Маг полуночи (Емец) - страница 37

– Ты чего руку поднял? – накинулся Мефодий на Грелкина.

– А? – удивился Грелкин.

– Руку, говорю, чего поднял? – почти заорал Мефодий.

– Кто, я? Я не поднимал!

– Что? Не поднимал? А кто тогда поднимал? – взревел Мефодий, не замечая, как на крайнем пне под его взглядом начинает плавиться краска.

– А разве не ты первый поднял? У меня уши заложены от насморка, – подозрительно принюхиваясь, проблеял Грелкин.

– Придурок! – буркнул Мефодий. Он уже успокоился. Злиться на Грелкина было так же невозможно, как обижаться на пингвина.

Боря осторожно уселся на один из пней и медленно стал жевать банан, извлеченный из сумки. Грелкин был печальный толстый молчун. Обычно он обитал на последней парте, печально грустил и с непонятной значимостью поглядывал на окно, где стоял горшок с засохшей фиалкой, такой же жизнерадостной, как и он сам. На большинство вопросов Боря отвечал односложно: «Ну?», «А!», «Не-а». Учителя не хвалили его и не ругали. Даже к доске вызывали редко, предпочитая просто забыть о нем. Одним словом, Боря Грелкин был одним из тех, чье присутствие одноклассники не замечают даже в самую большую лупу.
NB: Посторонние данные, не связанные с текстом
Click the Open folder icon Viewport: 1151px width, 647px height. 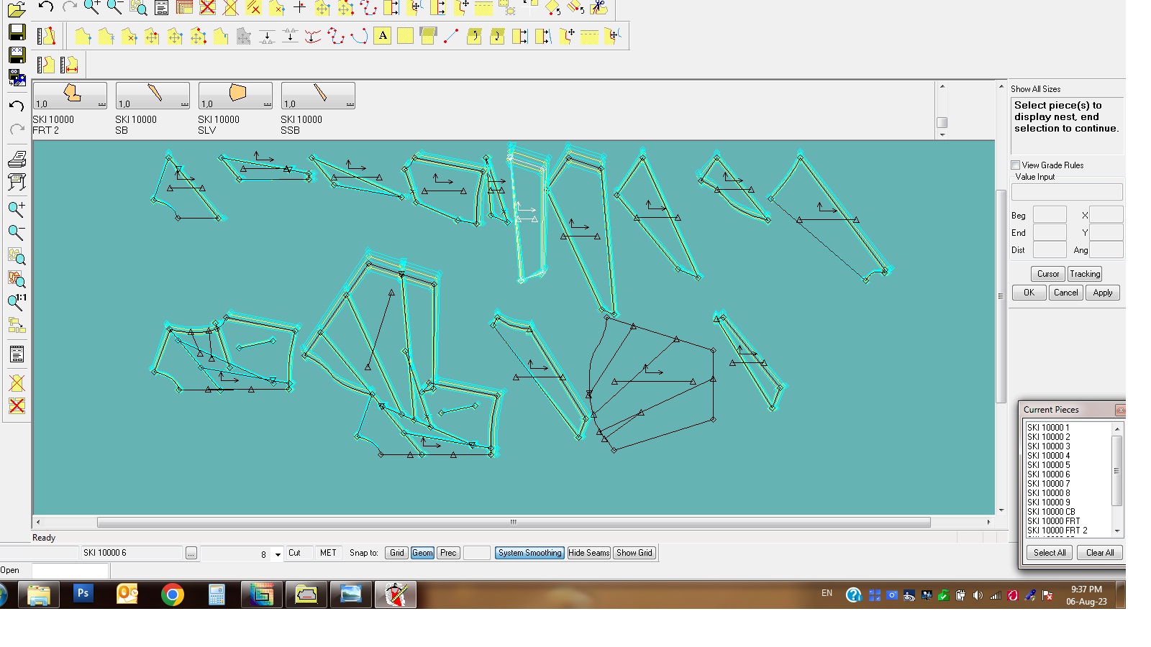(17, 9)
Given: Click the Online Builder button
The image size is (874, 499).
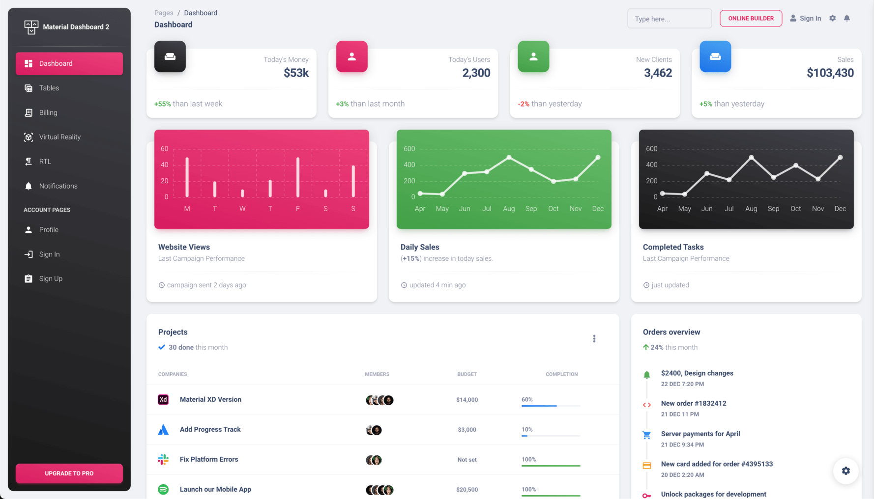Looking at the screenshot, I should coord(751,19).
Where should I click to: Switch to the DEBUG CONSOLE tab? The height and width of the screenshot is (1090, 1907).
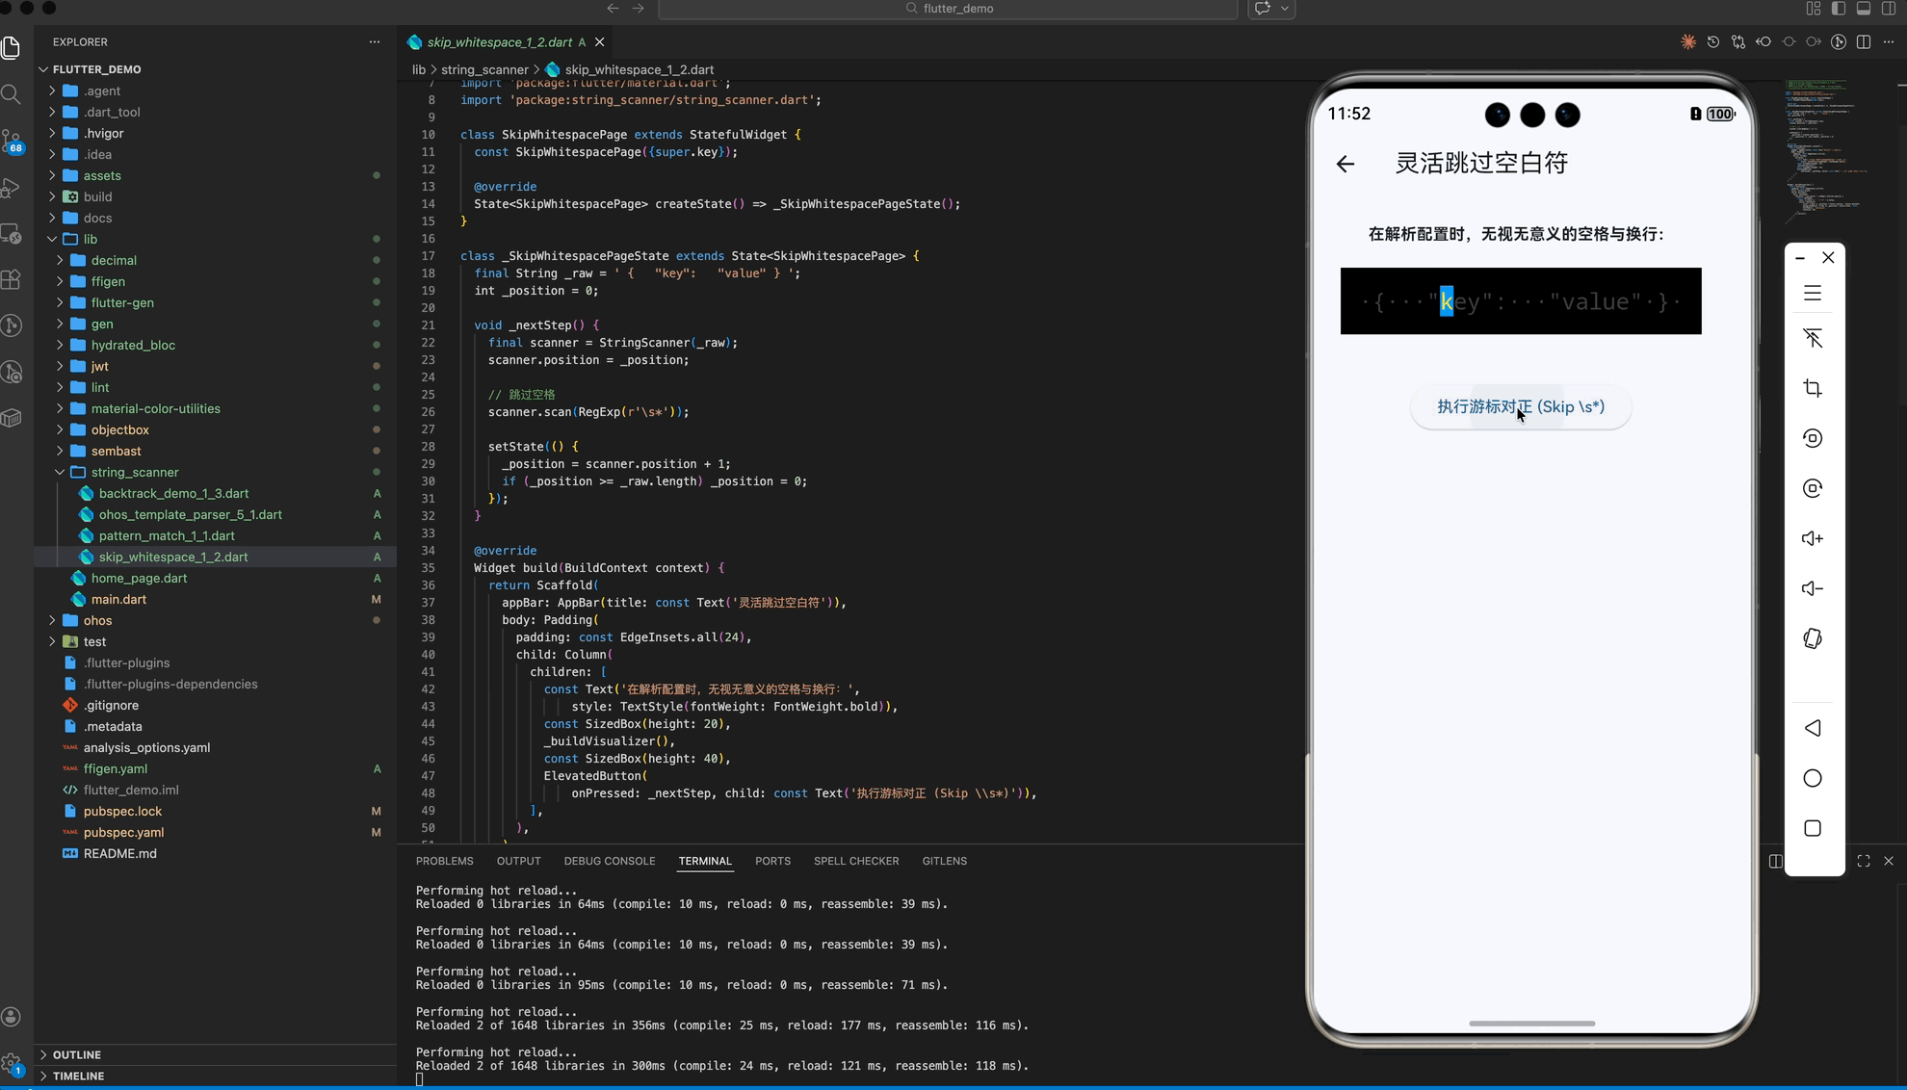coord(609,862)
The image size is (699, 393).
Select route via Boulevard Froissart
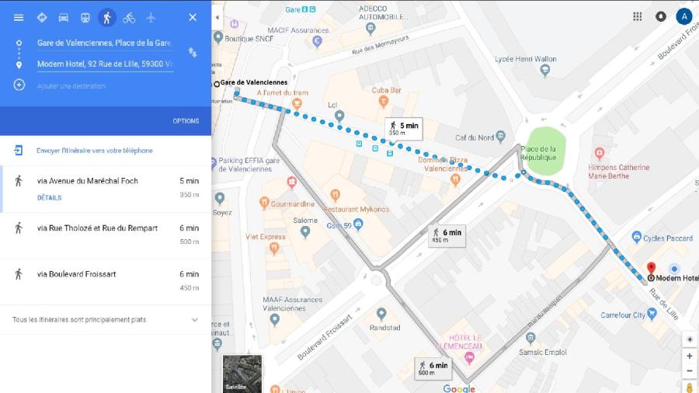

– Ты собираешься пни таскать или как? – окончательно успокоившись, спросил у него Мефодий минут через пять. Он вспомнил, что с Борей требуется по возможности говорить мягко, чтобы он не умер от ужаса.

Грелкин задумчиво посмотрел на свой живот и отряхнул с него крошки.

– Мне нельзя ничего поднимать. У меня грыжа выпадала в прошлом году, – сообщил он уныло.

– А почему ты завучу не сказал?

– А она не спрашивала.

Мефодий зажмурился, досчитал мысленно до десяти, чтобы не порвать Борю на десять маленьких идиотов, и стал переносить пни в одиночку. Пни были тяжеленные, и на лестницу их приходилось закатывать, беря каждую ступеньку приступом. Уже с первым пнем он намучился так, что, закатив-таки его в актовый зал, вниз добрел едва живой.

Когда он вновь ввалился в подвал, Боря Грелкин заканчивал задумчиво облизывать пальцы.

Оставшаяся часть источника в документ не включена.